Inserting (or updating) datas into the data-virt module database

This page describe how to insert (or update) datas into the data-virt module database independent of the storage system (Postgis, Elastic or Kuzzle) for each dataset type (OPEN, CLOSED ou MODIFIABLE).

In other words, this page tells how to add (or update) items to datasets.

It is not possible to remove datas from one dataset.

OPEN or MODIFIABLE datasets

There is 2 ways to insert (or update) datas into an OPEN or MODIFIABLE dataset.

Item is inserted if its id is not already in the dataset, otherwise it is updated.

Updating known items supports 2 different modes :

  • REPLACE (default) : item is fully replaced by the new one. This means that attributes that are not sent are reset to null

  • MERGE : only attributes that are sent are updated, others are kept as they were before update

It is not possible to insert datas in an OPEN or MODIFIABLE datasets using a file.

Synchronously using data-virt endpoint POST /items

This endpoint is synchronous and takes a list of ItemDto as body.

This endpoint supports inserting or updating items with metadatas

See Virtualization API documentation

Asynchronously using a kafka topic

Items can be sent to a Kafka topic wich prefix is dataset-.

Example 1. Topic name example

dataset-902918_enterprises

The message may have the following headers :

  • provoly-dataset-version-id (mandatory) : the dataset version id

  • provoly-item-id (optional) : the item id, generated if not sent, used to update item if sent and already present in database.

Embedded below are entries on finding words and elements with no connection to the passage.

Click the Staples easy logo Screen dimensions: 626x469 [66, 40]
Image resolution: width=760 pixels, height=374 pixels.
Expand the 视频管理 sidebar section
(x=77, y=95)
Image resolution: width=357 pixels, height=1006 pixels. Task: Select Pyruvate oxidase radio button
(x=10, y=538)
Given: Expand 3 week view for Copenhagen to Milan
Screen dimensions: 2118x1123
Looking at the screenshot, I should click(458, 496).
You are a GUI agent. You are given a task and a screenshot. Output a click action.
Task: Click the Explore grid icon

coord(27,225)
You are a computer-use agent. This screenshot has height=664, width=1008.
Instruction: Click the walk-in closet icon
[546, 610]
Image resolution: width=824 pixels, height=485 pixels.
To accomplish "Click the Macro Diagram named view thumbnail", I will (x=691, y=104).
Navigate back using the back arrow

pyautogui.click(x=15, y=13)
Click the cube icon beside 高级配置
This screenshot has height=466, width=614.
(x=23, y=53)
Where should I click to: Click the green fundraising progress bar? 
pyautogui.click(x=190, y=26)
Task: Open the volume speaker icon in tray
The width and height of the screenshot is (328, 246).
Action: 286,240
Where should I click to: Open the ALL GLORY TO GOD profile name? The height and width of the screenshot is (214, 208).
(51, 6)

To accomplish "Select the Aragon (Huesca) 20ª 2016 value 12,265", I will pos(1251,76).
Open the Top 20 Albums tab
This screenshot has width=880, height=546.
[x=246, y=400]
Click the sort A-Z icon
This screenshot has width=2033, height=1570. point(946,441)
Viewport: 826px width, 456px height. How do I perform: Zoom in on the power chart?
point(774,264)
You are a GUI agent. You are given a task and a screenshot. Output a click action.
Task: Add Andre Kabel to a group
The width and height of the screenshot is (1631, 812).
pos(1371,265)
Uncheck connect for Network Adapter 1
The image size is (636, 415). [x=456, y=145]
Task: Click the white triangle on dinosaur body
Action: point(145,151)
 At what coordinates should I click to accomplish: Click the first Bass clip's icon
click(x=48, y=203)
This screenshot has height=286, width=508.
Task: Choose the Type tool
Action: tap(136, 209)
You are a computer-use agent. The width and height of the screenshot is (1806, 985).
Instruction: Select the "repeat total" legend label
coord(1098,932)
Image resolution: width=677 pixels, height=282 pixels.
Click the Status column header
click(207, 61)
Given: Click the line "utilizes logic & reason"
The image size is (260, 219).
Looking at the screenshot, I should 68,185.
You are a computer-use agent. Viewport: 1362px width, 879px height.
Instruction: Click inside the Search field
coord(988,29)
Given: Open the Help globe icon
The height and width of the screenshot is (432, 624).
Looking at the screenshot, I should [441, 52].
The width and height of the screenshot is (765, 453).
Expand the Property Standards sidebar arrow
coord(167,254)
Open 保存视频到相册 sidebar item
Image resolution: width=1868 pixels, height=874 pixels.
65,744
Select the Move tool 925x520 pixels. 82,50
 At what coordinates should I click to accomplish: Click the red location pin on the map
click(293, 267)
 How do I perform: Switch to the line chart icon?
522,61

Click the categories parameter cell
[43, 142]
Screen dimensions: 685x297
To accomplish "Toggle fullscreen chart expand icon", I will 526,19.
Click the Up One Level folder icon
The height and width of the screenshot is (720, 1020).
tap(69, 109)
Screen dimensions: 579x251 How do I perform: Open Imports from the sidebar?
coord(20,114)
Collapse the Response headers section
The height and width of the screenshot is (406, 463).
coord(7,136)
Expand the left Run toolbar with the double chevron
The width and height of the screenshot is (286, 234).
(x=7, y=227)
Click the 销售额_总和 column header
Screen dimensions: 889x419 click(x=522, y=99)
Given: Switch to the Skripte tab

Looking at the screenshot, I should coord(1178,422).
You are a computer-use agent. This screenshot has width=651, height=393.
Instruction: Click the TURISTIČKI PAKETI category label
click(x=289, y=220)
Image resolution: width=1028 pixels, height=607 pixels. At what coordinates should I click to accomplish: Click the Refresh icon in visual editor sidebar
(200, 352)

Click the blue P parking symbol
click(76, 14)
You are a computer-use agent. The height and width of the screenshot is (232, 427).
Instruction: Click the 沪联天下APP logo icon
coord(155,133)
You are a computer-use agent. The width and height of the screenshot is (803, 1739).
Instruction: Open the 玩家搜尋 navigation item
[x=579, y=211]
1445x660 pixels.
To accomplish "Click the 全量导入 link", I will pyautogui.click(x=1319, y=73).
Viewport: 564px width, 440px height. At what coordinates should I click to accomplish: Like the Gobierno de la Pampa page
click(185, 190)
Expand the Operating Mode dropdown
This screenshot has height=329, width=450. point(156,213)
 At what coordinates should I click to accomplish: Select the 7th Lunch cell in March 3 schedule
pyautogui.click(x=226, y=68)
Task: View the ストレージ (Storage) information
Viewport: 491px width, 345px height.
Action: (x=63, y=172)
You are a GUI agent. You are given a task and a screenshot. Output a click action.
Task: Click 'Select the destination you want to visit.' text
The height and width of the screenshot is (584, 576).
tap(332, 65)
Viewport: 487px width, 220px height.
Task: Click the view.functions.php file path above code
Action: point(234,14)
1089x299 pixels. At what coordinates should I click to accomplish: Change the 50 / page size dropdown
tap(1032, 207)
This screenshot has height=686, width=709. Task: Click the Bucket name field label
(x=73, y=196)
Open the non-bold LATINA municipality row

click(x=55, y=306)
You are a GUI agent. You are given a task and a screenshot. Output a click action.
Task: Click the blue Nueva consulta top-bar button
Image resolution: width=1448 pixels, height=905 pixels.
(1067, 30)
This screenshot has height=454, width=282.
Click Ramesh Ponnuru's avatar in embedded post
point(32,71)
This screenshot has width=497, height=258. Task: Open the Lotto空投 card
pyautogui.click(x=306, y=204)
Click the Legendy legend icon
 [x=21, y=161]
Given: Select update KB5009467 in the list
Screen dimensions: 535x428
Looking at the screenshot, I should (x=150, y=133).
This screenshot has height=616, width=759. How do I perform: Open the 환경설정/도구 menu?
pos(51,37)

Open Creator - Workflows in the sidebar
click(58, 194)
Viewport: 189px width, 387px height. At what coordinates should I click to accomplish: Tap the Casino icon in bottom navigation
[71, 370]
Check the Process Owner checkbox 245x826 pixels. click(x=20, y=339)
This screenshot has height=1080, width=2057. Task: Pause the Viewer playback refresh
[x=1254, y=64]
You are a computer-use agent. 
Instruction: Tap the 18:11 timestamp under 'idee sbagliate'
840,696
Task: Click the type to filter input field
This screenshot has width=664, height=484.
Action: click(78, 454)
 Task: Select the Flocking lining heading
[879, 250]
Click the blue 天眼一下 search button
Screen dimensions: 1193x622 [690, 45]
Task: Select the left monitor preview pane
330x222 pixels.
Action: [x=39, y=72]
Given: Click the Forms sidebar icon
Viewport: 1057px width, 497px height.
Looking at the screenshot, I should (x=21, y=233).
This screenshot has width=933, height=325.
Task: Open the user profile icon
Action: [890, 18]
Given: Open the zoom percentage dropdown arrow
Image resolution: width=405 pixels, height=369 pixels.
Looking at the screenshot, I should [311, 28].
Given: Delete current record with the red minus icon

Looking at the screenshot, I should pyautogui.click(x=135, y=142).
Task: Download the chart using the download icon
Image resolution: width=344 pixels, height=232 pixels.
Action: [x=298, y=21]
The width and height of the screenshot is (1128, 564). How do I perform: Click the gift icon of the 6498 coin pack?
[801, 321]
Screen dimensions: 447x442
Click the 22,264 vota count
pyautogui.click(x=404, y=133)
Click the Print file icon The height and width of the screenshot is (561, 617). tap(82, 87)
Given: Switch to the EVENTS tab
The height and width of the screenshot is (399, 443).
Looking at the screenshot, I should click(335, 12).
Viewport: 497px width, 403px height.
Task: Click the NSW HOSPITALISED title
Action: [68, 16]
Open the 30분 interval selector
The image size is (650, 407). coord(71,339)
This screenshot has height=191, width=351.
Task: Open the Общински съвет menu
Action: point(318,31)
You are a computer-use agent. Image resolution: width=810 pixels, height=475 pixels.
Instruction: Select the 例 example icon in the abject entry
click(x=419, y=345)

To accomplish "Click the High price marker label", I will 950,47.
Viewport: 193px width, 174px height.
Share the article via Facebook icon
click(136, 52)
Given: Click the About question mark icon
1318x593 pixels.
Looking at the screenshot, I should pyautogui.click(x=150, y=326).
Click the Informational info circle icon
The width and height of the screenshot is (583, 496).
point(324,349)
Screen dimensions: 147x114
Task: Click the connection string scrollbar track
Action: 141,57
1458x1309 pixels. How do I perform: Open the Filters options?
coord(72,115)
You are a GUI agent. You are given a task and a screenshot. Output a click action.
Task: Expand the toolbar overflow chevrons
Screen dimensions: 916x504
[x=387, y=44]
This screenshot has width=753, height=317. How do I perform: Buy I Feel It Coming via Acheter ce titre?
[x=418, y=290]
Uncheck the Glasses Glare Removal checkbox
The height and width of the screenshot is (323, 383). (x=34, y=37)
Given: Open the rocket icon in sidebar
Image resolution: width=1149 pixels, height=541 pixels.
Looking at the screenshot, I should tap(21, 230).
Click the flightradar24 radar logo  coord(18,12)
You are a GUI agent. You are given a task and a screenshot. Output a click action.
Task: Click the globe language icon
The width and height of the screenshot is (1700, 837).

  • provoly-item-update-mode (optional / default = REPLACE) : the mode to update item if already present in storage (REPLACE or MERGE, see above)

The message must be a JSON object of which each field is the technicalName of the attribute.

{
    "attribute_1_technicalName" : "256", // simple value attribute
    "attribute_2_technicalName" : "12|3215|6546",  // multi valued attribute
    "attribute_3_technicalName" : [ "12", "3215", "6546" ]  // multi valued attribute
}

Does not support inserting or updating items with metadatas

CLOSED datasets

There is 3 ways to insert datas into a CLOSED dataset.

Attributes that are not sent are set to null.

It is not possible to update an item of a CLOSED dataset. To update an item, create a new complete dataset version with all items.

Synchronously using data-virt endpoint POST /imports/dataset/id/:datasetId

This endpoint is synchronous and takes the list of items to insert as a file (CSV or SHAPEFILE)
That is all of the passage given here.